Stored data:
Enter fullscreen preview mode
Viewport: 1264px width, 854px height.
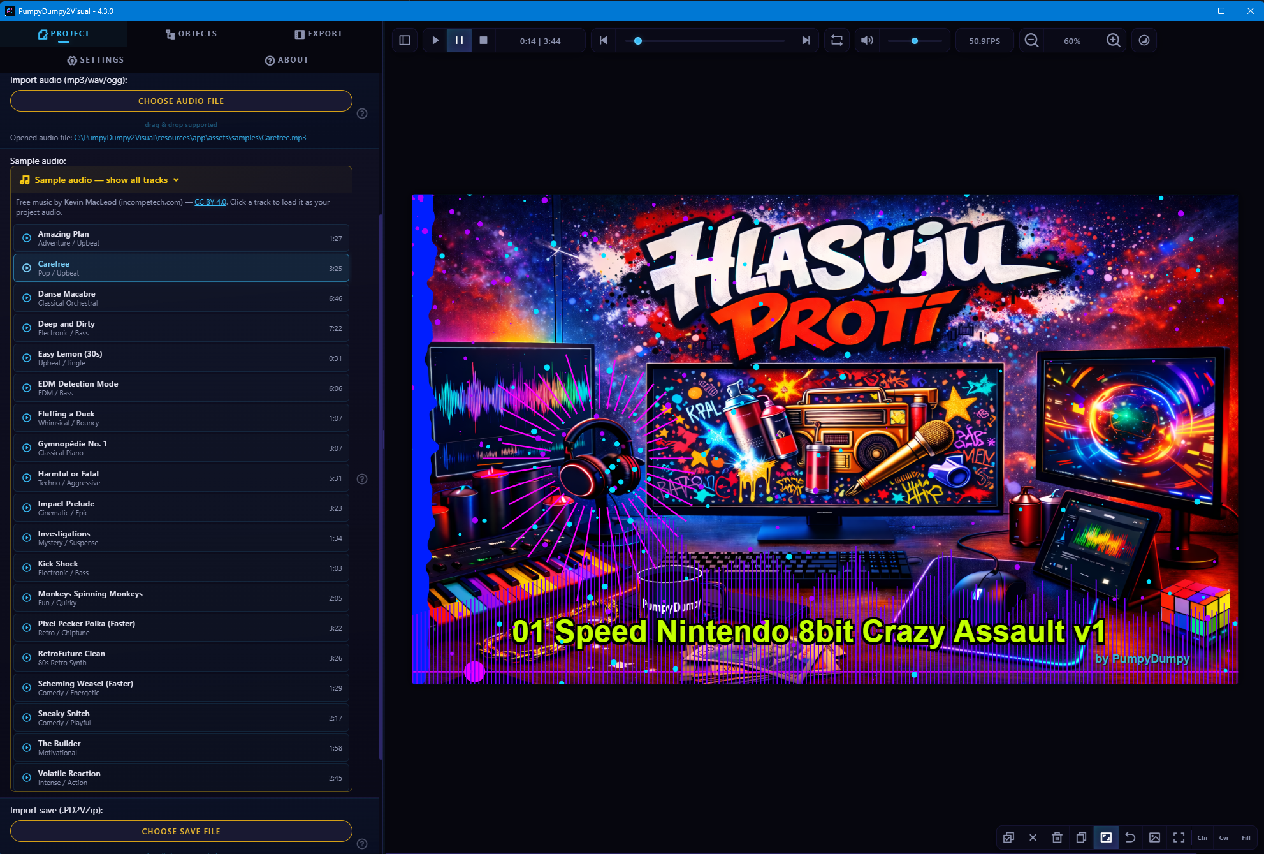1178,837
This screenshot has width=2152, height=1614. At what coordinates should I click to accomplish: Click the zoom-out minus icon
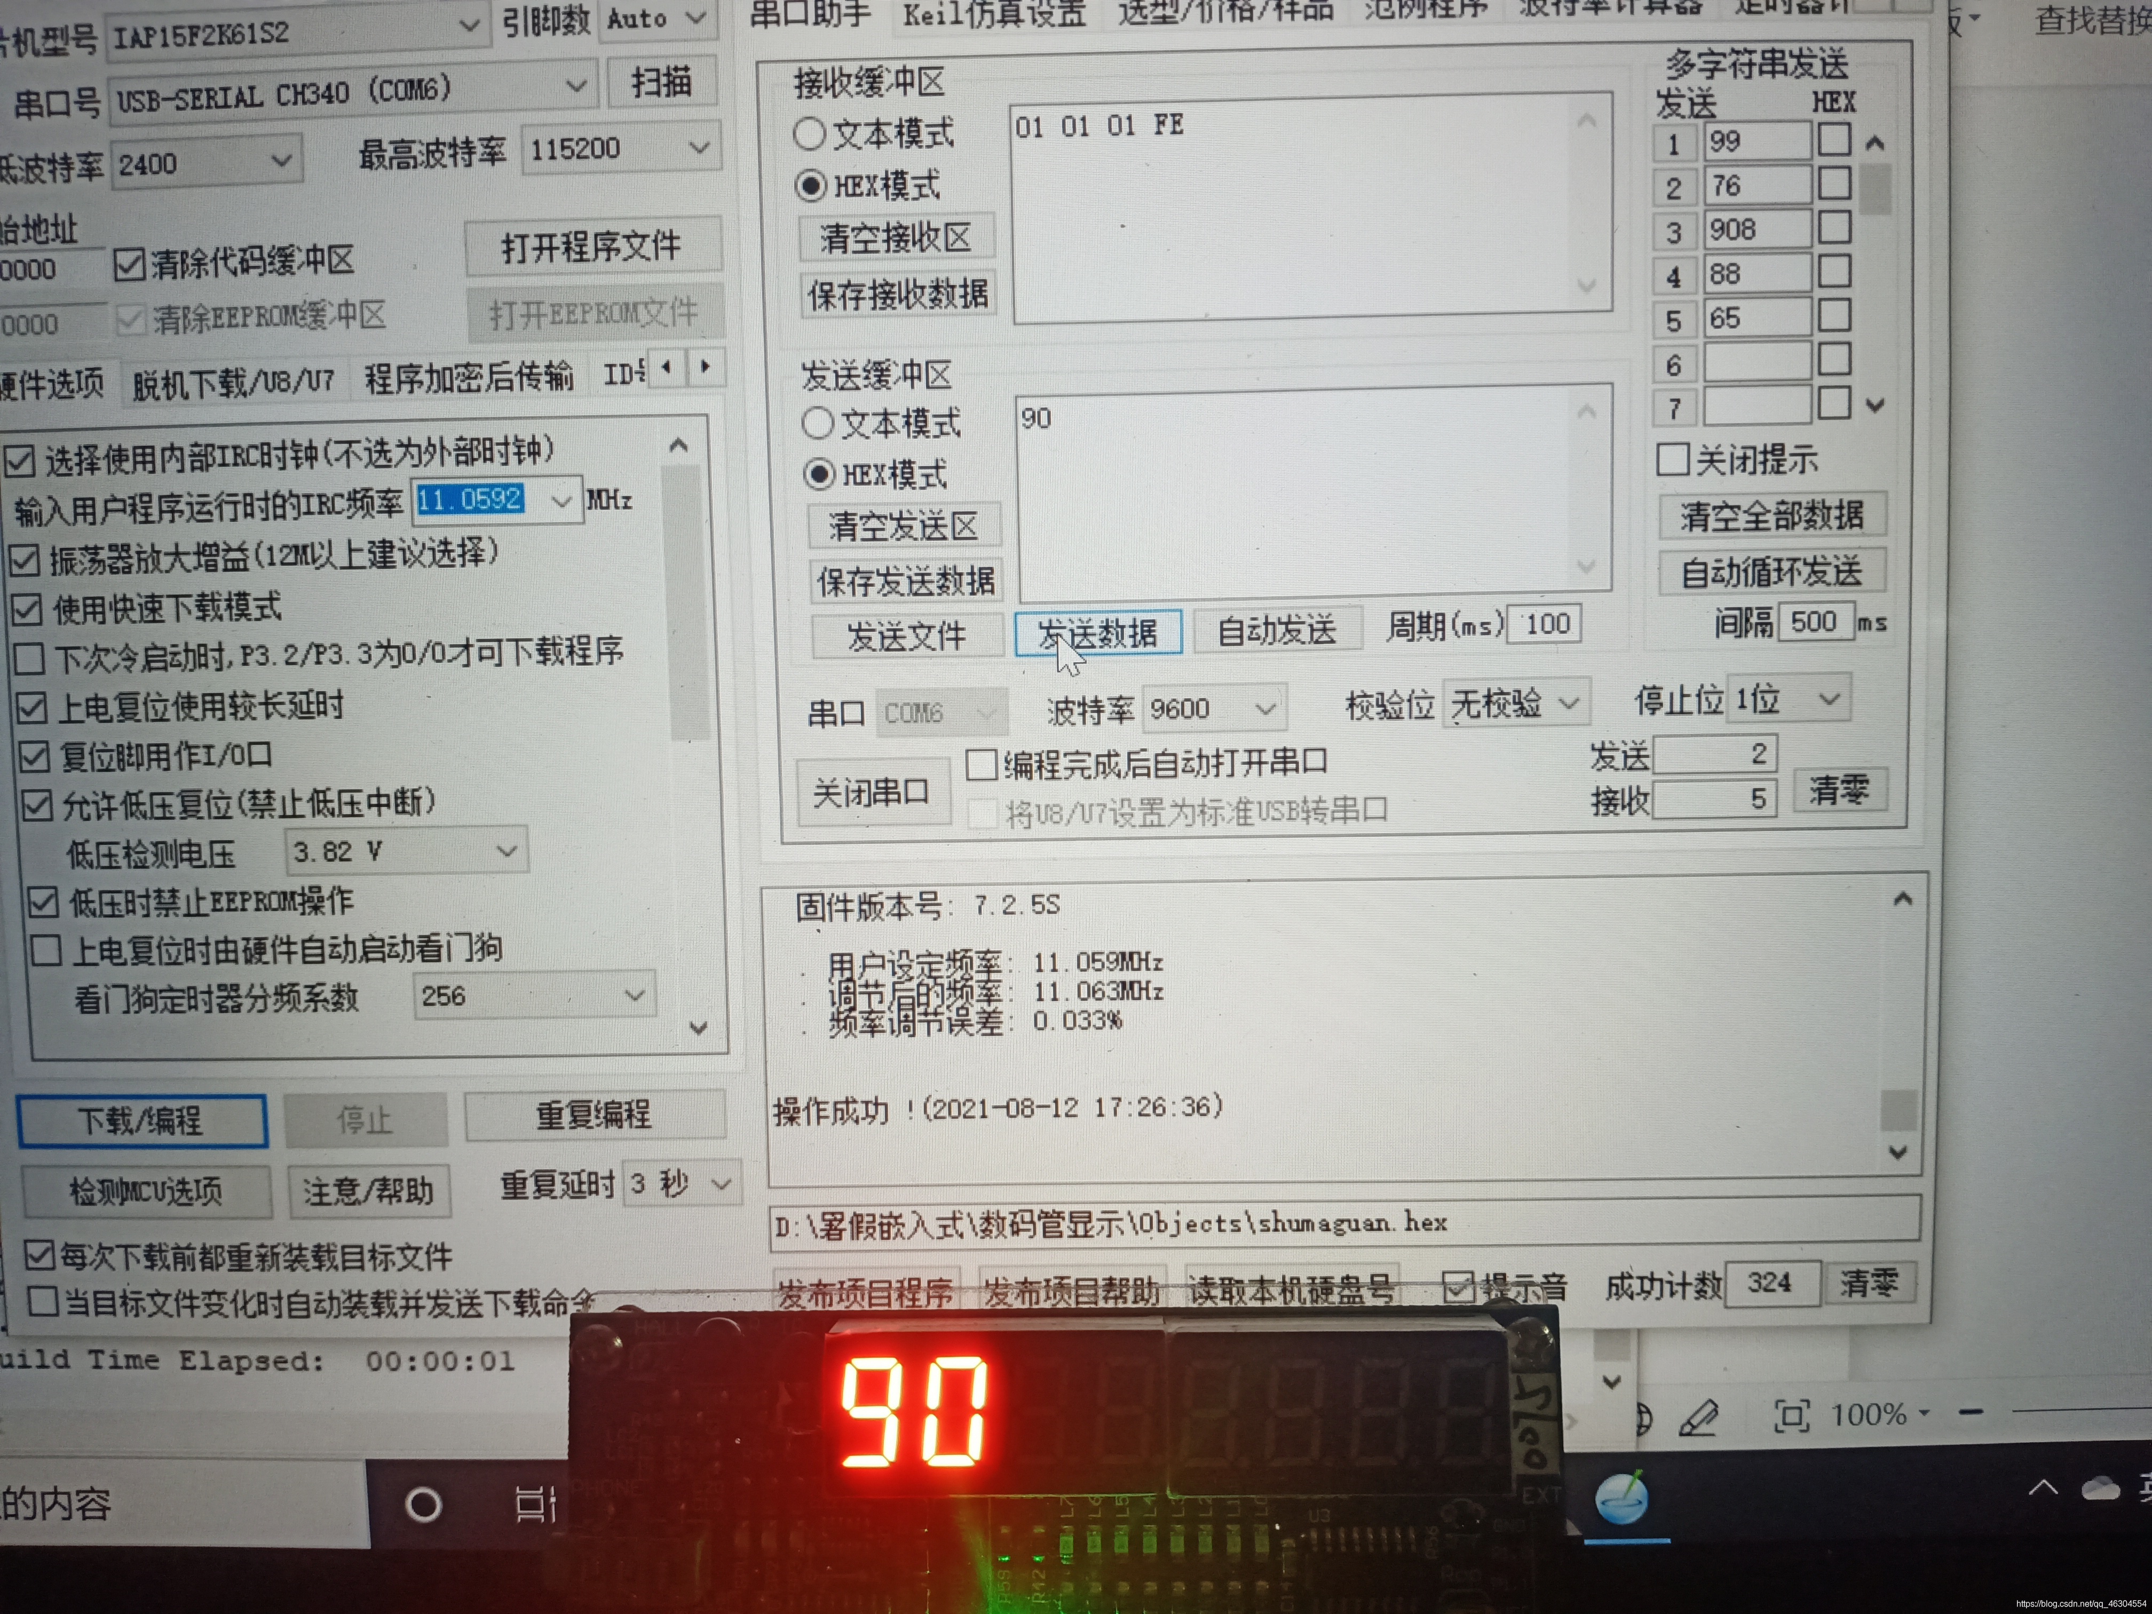(x=1970, y=1412)
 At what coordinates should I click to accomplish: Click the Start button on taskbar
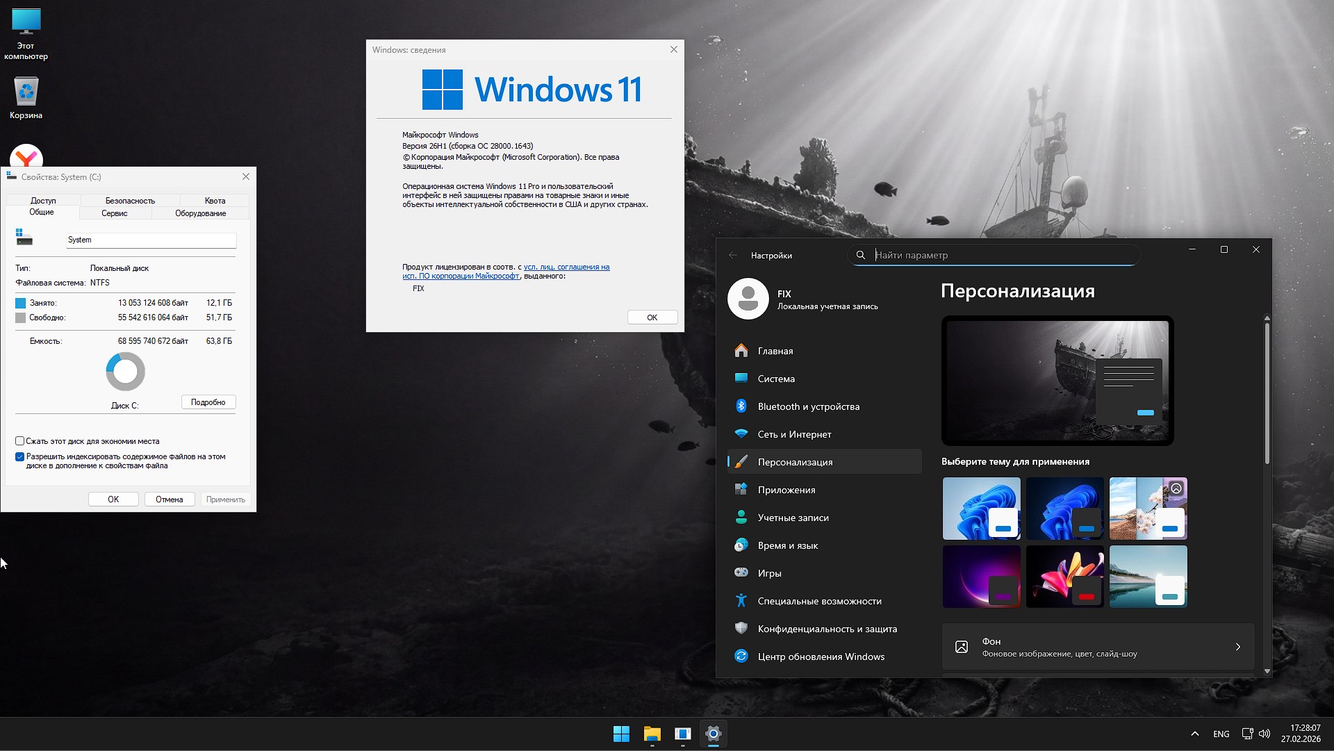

AIM OF THE TASK: Drop the pictures; repeat each entry above exactly.

WRITTEN ANSWER:
Enter fullscreen preview mode
Viewport: 1264px width, 854px height.
1178,837
This screenshot has width=2152, height=1614. At what coordinates should I click to accomplish: Click the zoom-out minus icon
(x=1970, y=1412)
 At what coordinates should I click to accomplish: Click the Start button on taskbar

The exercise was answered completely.